Time has come again for the release of the monthly US employment report. The US Nonfarm Payrolls will be released this Friday, and economists are expecting the US to have added around 172,000 new jobs in September following a 151,000 increase in August. Also, the unemployment rate is forecast to remain at 4.9%, while average  hourly earnings, year-on-year, are predicted to rise 2.6% year-on-year in September after a 2.4% gain the previous month, and to advance up to 0.3% in the month from the disappointing 0.1% in August.

Employment data released over the last month have not been particularly encouraging during the past month, with the ADP survey showing that US businesses added 154,000 jobs in September, the slowest pace of hiring since April, suggesting hiring is slowing now that the sector has stabilized near full employment. But that is good news, and a moderate advance won't harm much the greenback.

Indeed, the main question here is how the report can affect FED's decision of rising rates, or not, before year end. Given that the market is heading into the report with limited expectations this time, it may not take much to see it as FED's supportive, particularly if wages grow as expected or more, accompanying a headline reading in line with expectations.  

A headline reading below 150K and poor wages' growth, however, will be seen as a new excuse for the FED for another delay.

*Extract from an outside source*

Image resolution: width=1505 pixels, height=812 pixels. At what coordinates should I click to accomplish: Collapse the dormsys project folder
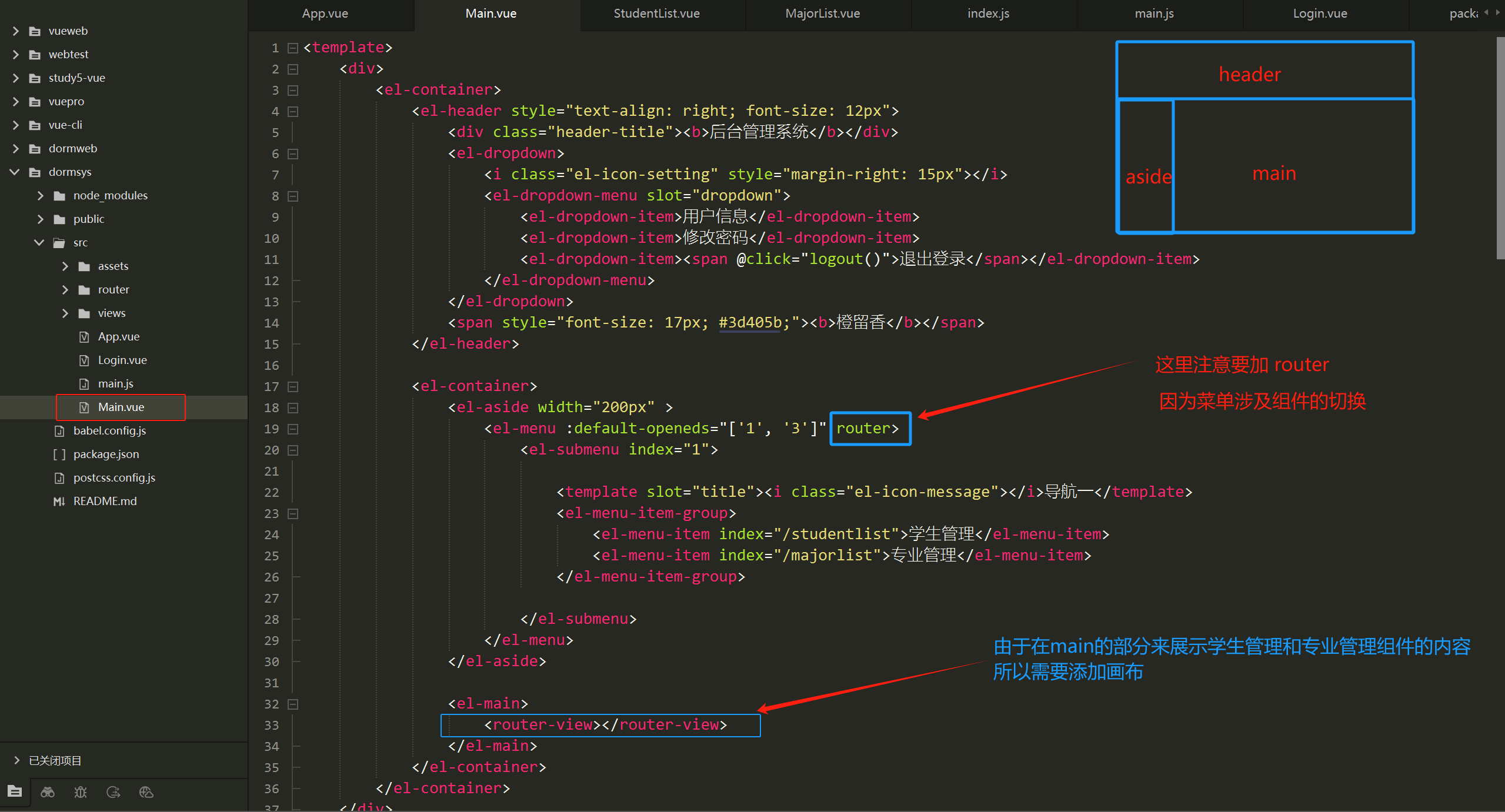click(15, 172)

The greenback is stronger heading into the report, with the GBP and the JPY being particularly weak at the time being, which means that a good report should fuel the declines of those particular currencies. Commodity-related currencies are following the lead of stocks and base metals, and only stronger oil prices are preventing them from falling sharply this Thursday.

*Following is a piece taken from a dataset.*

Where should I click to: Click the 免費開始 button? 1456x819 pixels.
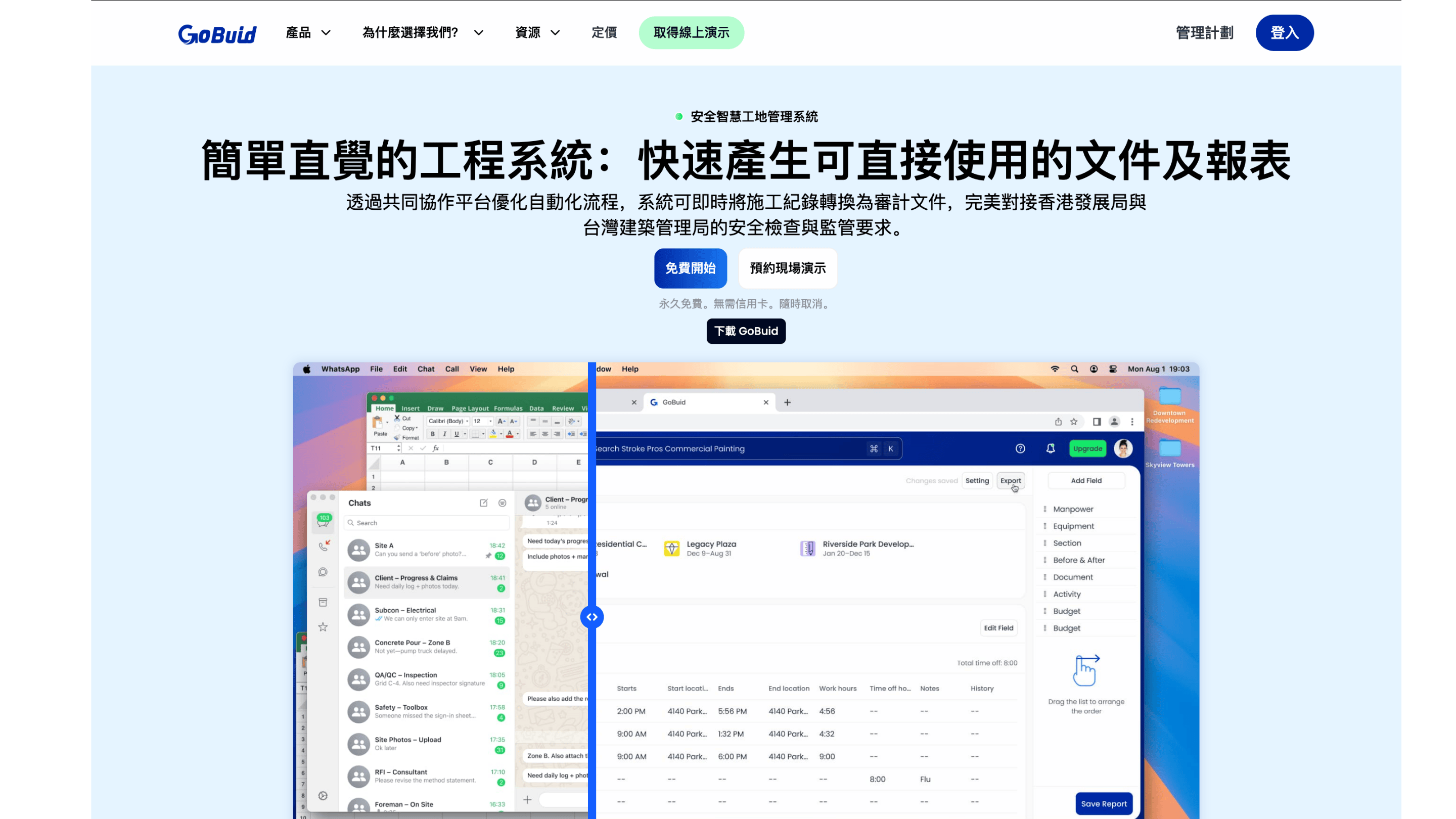690,268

And what about the EUR/USD?

As for the common currency, investors  are as side-lined as Central Banks these days, and  there are limited chances that the US employment report will be able to take the pair out of its comfort zone. Trading lower in range, the EUR/USD pair heads into the report near the lower end of its latest range, but with technical readings in the daily chart lacking enough downward momentum to confirm a bearish breakout. In fact, there is a daily ascendant trend line coming from 1.0505, around 1.1080 for this Friday and it will take a downward acceleration below it to confirm a steeper decline afterwards.

To the upside, the first level to watch is a daily descendant trend line coming from 1.1615, now at 1.1245, where the pair has also found intraday resistance multiple times during the past few weeks, followed by another strong one at 1.1280. Above this last the EUR may extend its advance up to 1.1366, August monthly high, although gains beyond this last are not seen at this point.